Required action — Only one stretch of the records below is wanted: the lines from the one holding "749x438 pixels." through the one holding "452x708 pixels.". Return it exactly, both ends included.

(Records shown)

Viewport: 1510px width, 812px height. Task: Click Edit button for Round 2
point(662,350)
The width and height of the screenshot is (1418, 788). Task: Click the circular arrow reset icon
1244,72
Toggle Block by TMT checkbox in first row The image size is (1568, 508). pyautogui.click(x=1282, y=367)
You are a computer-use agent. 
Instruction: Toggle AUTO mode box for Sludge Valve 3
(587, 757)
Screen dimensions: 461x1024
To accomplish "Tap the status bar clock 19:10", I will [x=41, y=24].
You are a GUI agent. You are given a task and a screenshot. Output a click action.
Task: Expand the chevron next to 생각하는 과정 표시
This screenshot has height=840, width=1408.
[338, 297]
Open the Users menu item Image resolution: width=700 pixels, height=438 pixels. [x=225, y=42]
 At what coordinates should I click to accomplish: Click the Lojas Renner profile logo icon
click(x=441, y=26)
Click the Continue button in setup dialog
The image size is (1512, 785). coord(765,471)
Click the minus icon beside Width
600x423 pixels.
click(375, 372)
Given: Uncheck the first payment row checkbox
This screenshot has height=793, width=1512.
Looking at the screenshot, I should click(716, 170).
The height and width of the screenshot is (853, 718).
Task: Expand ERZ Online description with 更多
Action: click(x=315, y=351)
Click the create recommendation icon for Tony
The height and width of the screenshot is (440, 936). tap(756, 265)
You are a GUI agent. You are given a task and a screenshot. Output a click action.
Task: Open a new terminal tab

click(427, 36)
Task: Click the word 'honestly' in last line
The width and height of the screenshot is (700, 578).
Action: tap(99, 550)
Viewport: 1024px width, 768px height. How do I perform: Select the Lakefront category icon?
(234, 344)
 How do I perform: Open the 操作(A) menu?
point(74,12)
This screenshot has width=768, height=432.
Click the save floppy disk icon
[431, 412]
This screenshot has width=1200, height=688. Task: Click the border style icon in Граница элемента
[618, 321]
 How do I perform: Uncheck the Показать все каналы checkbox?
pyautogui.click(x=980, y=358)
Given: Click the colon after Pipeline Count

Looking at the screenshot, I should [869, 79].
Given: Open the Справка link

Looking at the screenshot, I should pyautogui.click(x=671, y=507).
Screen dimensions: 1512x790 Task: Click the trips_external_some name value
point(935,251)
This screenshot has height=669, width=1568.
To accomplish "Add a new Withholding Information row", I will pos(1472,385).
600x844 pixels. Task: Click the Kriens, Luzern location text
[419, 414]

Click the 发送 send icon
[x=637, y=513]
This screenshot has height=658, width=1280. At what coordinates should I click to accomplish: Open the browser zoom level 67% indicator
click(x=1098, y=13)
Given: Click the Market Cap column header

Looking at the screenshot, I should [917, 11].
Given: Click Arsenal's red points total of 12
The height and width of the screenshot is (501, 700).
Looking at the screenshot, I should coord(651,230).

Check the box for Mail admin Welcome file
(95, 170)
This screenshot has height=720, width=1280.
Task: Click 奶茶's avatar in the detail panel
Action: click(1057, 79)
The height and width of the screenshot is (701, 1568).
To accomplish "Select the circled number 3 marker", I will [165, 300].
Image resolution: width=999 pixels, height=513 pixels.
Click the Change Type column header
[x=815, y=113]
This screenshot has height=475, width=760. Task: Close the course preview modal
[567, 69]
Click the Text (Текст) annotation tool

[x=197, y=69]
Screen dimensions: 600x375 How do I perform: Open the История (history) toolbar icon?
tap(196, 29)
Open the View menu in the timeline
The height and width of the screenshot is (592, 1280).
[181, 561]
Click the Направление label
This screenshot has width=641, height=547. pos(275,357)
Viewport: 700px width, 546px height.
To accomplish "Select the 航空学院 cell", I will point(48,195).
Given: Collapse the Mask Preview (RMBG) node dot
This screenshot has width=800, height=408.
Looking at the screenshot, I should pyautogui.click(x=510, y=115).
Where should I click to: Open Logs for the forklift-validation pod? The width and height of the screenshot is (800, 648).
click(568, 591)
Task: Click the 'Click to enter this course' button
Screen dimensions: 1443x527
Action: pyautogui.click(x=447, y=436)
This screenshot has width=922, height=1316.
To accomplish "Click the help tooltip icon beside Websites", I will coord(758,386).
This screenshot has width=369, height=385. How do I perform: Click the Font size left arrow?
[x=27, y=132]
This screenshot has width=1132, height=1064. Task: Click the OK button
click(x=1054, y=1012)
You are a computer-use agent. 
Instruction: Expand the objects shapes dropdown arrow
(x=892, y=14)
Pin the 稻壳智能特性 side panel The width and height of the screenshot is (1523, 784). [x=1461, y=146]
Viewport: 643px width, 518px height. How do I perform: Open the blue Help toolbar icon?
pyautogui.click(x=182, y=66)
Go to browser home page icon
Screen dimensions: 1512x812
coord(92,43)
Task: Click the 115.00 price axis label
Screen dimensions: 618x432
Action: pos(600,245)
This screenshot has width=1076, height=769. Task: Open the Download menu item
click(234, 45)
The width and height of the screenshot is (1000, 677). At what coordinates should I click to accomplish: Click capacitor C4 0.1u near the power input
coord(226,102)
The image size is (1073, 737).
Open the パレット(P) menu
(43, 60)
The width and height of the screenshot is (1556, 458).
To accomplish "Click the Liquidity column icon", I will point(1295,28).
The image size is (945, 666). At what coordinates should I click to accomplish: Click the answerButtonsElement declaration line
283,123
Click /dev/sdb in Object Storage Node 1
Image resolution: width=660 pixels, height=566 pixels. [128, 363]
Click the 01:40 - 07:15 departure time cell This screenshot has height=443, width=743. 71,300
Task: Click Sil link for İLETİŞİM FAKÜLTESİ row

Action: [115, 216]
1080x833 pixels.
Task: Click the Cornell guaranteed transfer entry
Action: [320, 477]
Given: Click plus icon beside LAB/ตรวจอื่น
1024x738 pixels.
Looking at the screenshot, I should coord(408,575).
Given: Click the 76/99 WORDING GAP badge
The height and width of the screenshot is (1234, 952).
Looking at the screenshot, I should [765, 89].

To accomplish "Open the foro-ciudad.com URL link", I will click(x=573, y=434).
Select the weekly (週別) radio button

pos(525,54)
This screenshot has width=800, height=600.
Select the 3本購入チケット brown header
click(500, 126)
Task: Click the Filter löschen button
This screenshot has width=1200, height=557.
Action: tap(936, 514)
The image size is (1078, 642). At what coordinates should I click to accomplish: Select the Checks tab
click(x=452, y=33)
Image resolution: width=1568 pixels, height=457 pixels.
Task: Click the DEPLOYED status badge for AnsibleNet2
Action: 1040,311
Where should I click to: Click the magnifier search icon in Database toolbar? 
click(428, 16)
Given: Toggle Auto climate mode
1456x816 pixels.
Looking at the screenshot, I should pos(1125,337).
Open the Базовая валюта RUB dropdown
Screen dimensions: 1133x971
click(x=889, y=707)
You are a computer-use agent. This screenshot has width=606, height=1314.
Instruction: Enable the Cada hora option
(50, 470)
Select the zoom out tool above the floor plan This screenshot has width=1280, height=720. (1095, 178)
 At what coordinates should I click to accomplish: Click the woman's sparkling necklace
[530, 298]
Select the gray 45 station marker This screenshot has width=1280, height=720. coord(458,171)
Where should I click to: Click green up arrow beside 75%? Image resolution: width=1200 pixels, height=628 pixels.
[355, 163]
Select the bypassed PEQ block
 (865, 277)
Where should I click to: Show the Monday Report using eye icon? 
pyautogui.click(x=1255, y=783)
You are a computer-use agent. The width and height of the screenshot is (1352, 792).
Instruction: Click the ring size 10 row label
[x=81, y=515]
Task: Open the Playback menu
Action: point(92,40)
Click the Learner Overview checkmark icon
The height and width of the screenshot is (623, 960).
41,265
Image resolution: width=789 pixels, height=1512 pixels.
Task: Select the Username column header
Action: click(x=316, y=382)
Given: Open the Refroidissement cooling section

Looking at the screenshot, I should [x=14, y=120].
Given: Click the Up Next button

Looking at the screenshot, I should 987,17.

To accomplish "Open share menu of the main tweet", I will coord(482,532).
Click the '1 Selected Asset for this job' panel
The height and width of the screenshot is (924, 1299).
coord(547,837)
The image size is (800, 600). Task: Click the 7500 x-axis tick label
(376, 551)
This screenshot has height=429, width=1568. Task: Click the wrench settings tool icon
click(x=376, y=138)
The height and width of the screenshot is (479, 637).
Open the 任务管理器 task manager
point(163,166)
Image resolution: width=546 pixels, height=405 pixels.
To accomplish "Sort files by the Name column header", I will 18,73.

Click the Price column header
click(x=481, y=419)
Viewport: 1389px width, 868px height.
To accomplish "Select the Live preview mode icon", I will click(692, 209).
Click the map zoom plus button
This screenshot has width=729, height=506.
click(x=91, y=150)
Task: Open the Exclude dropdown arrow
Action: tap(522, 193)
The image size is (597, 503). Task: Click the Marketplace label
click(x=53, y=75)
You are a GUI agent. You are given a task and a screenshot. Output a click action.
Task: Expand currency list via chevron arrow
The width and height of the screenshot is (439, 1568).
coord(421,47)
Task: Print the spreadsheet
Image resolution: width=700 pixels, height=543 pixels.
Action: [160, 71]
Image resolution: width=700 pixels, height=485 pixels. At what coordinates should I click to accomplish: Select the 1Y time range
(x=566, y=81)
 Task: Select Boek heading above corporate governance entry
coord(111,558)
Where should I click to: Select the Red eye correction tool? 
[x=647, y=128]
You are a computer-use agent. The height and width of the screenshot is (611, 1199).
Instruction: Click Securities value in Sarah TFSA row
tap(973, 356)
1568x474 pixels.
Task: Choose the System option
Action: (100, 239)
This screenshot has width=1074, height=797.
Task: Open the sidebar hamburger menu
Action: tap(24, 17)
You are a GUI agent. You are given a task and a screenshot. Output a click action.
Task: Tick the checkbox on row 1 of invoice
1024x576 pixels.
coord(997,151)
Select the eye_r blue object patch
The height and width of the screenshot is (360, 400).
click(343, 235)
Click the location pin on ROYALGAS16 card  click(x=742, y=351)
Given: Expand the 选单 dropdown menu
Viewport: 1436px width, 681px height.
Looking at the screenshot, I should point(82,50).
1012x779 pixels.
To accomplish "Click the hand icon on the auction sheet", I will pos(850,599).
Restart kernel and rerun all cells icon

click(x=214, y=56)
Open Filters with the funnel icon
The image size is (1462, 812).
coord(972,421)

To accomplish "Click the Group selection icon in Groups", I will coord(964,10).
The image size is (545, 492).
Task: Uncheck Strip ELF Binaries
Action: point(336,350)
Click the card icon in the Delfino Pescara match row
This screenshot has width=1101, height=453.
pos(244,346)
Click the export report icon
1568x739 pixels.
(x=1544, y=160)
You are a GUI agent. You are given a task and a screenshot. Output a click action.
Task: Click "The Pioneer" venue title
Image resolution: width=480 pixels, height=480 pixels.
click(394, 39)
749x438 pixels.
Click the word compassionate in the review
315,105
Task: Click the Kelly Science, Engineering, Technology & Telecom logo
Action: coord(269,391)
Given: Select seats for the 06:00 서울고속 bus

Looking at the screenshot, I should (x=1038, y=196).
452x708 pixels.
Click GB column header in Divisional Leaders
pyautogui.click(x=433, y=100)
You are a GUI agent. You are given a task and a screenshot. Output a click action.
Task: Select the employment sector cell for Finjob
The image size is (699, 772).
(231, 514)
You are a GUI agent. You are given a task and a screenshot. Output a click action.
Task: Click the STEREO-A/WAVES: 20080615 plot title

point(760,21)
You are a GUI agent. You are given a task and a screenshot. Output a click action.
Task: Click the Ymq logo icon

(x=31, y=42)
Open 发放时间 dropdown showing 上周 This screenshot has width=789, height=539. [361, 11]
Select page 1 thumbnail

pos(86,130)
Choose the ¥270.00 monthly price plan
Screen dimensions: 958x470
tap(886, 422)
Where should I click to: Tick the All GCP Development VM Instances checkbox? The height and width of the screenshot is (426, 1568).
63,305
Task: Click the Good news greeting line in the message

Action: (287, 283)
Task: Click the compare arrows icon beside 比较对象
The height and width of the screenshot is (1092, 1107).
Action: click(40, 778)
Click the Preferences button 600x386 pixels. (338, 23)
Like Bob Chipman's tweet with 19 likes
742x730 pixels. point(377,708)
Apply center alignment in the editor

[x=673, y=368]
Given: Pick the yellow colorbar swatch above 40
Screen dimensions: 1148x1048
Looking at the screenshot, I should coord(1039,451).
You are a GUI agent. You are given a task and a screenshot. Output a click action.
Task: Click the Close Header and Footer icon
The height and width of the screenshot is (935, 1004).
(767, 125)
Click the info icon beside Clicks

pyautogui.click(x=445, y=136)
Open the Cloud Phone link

(End Records shown)

Exercise result —
749x438 pixels.
Click the word compassionate in the review
315,105
Task: Click the Kelly Science, Engineering, Technology & Telecom logo
Action: coord(269,391)
Given: Select seats for the 06:00 서울고속 bus

Looking at the screenshot, I should (x=1038, y=196).
452x708 pixels.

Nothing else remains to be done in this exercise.